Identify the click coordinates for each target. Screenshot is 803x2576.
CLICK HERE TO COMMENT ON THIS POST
# # # # # # #
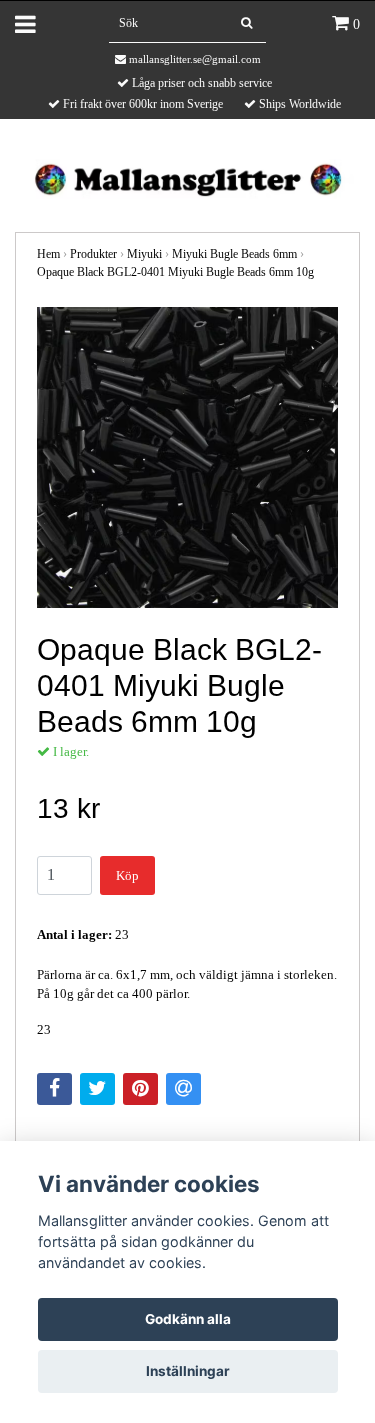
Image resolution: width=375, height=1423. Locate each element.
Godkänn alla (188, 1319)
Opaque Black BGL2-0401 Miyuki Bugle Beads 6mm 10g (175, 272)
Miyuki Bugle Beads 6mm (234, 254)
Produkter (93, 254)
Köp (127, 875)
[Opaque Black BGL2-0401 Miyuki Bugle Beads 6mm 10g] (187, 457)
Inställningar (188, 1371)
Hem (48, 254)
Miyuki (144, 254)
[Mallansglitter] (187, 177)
# # # # # # #
* _THE PROBLEM_:
Where a line in the records above contains the word "Bugle", copy that line.

* _ANSWER BOX_:
Opaque Black BGL2-0401 Miyuki Bugle Beads 6mm 10g (175, 272)
Miyuki Bugle Beads 6mm (234, 254)
[Opaque Black BGL2-0401 Miyuki Bugle Beads 6mm 10g] (187, 457)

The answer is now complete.